§ **Aim of the exercise**:
Among the entries below, find the lines with "marker" and copy them.
Given data below:
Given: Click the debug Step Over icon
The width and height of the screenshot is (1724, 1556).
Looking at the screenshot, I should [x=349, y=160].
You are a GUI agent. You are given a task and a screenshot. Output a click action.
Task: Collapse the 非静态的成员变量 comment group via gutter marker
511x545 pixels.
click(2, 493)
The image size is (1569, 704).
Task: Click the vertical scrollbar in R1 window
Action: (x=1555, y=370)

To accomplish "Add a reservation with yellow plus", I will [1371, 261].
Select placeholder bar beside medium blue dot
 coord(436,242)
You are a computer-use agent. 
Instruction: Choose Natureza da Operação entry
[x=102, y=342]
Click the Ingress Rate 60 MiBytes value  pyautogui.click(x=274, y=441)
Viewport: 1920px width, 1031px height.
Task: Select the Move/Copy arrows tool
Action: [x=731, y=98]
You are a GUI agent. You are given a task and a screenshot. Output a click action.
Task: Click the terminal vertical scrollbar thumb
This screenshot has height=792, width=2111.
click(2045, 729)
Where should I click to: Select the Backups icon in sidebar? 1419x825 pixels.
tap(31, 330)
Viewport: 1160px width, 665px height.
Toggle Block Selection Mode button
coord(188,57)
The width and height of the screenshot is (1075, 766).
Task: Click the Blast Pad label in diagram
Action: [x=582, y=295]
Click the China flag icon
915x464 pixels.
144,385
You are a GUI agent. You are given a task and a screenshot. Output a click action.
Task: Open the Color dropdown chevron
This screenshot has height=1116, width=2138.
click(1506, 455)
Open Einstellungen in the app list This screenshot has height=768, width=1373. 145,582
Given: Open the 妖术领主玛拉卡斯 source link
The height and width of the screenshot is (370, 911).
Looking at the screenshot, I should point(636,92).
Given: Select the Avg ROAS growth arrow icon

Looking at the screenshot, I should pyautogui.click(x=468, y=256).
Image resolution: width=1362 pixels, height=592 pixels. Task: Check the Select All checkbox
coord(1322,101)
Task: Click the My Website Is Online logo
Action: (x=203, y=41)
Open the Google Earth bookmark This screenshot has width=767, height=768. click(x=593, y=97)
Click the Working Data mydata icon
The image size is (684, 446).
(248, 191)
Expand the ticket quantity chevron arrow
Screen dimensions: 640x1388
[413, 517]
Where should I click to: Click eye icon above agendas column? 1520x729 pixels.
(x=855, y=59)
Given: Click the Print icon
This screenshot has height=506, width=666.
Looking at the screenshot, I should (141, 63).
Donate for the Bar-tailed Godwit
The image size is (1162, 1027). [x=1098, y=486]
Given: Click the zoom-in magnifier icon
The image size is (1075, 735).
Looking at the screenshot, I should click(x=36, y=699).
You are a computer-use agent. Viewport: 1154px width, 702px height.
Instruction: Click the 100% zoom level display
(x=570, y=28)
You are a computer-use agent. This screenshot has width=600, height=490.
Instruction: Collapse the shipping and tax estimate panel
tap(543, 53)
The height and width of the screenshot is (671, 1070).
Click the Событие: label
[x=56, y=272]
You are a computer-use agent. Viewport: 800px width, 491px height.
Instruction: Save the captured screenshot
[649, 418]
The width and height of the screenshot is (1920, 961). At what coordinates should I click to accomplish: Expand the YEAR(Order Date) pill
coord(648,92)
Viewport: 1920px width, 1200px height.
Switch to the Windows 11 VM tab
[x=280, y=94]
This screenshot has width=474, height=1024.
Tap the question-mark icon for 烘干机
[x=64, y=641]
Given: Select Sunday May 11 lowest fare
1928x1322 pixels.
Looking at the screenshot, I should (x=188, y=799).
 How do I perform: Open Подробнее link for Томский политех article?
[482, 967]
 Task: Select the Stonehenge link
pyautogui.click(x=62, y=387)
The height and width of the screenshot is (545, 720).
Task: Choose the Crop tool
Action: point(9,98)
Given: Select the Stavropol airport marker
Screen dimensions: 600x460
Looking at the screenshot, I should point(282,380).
End of Given data.
§ **Output for this task**:
Task: Collapse the 非静态的成员变量 comment group via gutter marker
Given: Select the Stavropol airport marker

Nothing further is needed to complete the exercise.